Passage |

# Went To A Show Today... got PICTURES of...



## Jill (Jun 16, 2007)

Today Harvey and I went to the Virginia Miniature Horse Club's summer show and had a good time. We took 5 horses and believe it or not, it was the first time we ever hauled horses in our fancy "new" (got it last September) gooseneck miniature horse trailer from Wrangler




: It was an exciting day on all acounts and the trailer hauled fabulously.

Each horse we took was either Grand or Reserve Grand and we even got a 1st in color, too. It was the first time either Hope or Flirt (mother and daughter) were ever shown and I was proud of how they handled all of it.

Haven't sweated anyone this year, and haven't even lunged in about 2 weeks because we've been getting so many thunderstorms and the footing in my round pen (sawdust over clay dirt) has been too slick. Still, I am proud how they looked and behaved, and proud of how the ones I've grown up / am growing up are coming along



:

Didn't have time to take pictures AT the show but did grab some here at home before we let our hooved wonders go back to being "just horses". The show was 3.5 hours away in Lynchburg and we left around 4am. Got home by 3:30pm but all of us, horse and human, are tired.

Hope you will enjoy the shots on my sidewalk, and thanks for letting me share.

*Harrells Flirting With Perfection*1st Place Yearling A Division Mare, 3rd Place Solid Color Mare, Reserve Grand Champion Junior A Division Mare






*Harrells Rowdys Reflection of Hope*

1st Place Senior A Division Mare, 2nd Place Solid Color mare, Grand Champion Senior A Division Mare

keep in mind she's already had 2 foals and possibly carrying her 3rd






*Tibbs Sundowner*

1st Place Senior A Division Gelding, Grand Champion Senior A Division Gelding






*Little Kings BT Bacardi Gold*

2nd Place Senior B Division Gelding, 1st Place Solid Color Stallion / Gelding, Reserve Grand Champion Senior B Divsion Gelding






*Erica's Gone and DunIT*

1st Place Two Year Old A Division Stallion, Grand Champion Junior A Division Stallion


----------



## Russ (Jun 16, 2007)

:aktion033: *BEAUTIFUL* horses!!!

*Congratulations* on each horses placings and to you and Harvey! :aktion033:

They really look nice Jill....



: you should be very proud!



:


----------



## twister (Jun 16, 2007)

:aktion033: Congratulations on your wins Jill. You must be really proud of all those beautiful horses. I love them all but must admit to a certain special fondness for Bacardi and Hope. :bgrin



:

Yvonne


----------



## horselover161 (Jun 16, 2007)

Congratulations Jill!

Written request 1 |
Return the stretch of the horse show post from "Didn't have time" through "human, are tired.", word for word.

Extracted material |
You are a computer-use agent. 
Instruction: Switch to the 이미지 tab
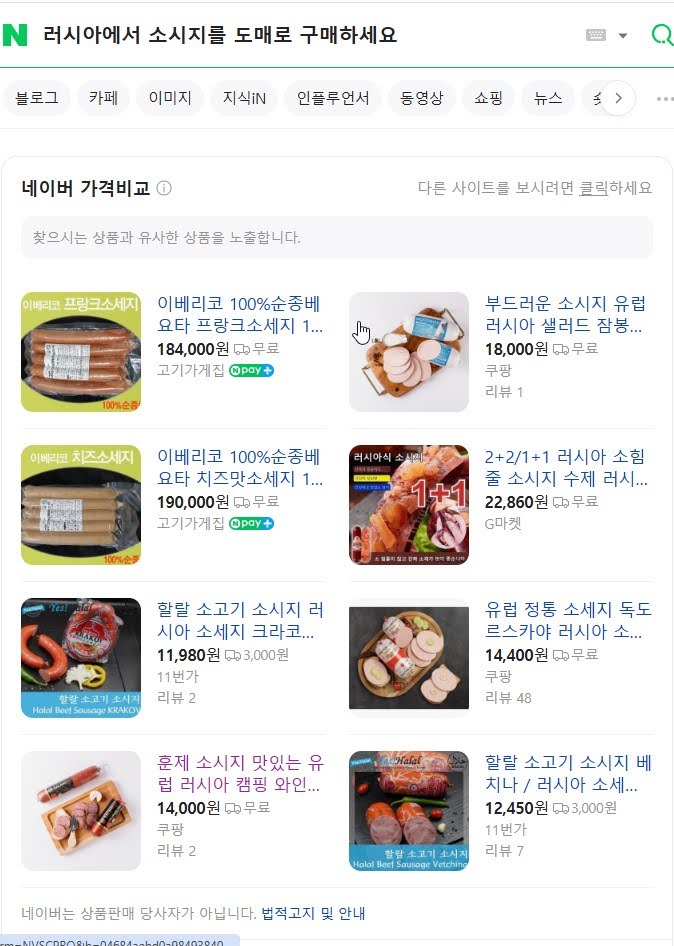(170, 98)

==

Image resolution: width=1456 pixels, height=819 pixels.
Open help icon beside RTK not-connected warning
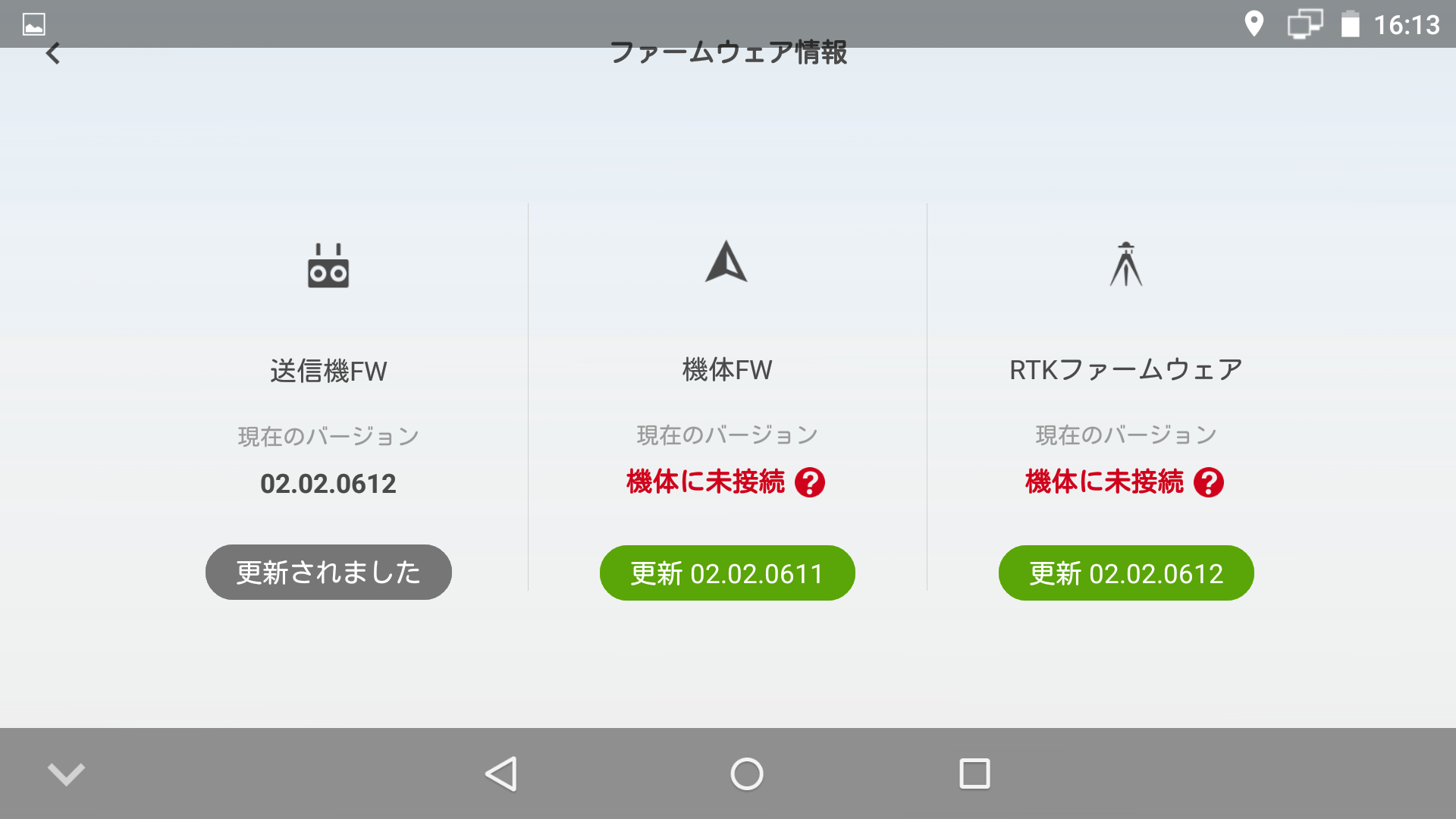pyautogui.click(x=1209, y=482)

...

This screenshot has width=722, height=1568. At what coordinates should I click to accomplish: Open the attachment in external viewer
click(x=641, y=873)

Written request 2 |
In the entries, take the stretch from the line containing "Image resolution: width=1456" through the line containing "pyautogui.click(x=1209, y=482)" and write those lines out again with "warning" swapped for "alert", everything else unchanged. Give only those lines, and leave the pictures out.

Response 1 |
Didn't have time to take pictures AT the show but did grab some here at home before we let our hooved wonders go back to being "just horses". The show was 3.5 hours away in Lynchburg and we left around 4am. Got home by 3:30pm but all of us, horse and human, are tired.

Response 2 |
Image resolution: width=1456 pixels, height=819 pixels.
Open help icon beside RTK not-connected alert
pyautogui.click(x=1209, y=482)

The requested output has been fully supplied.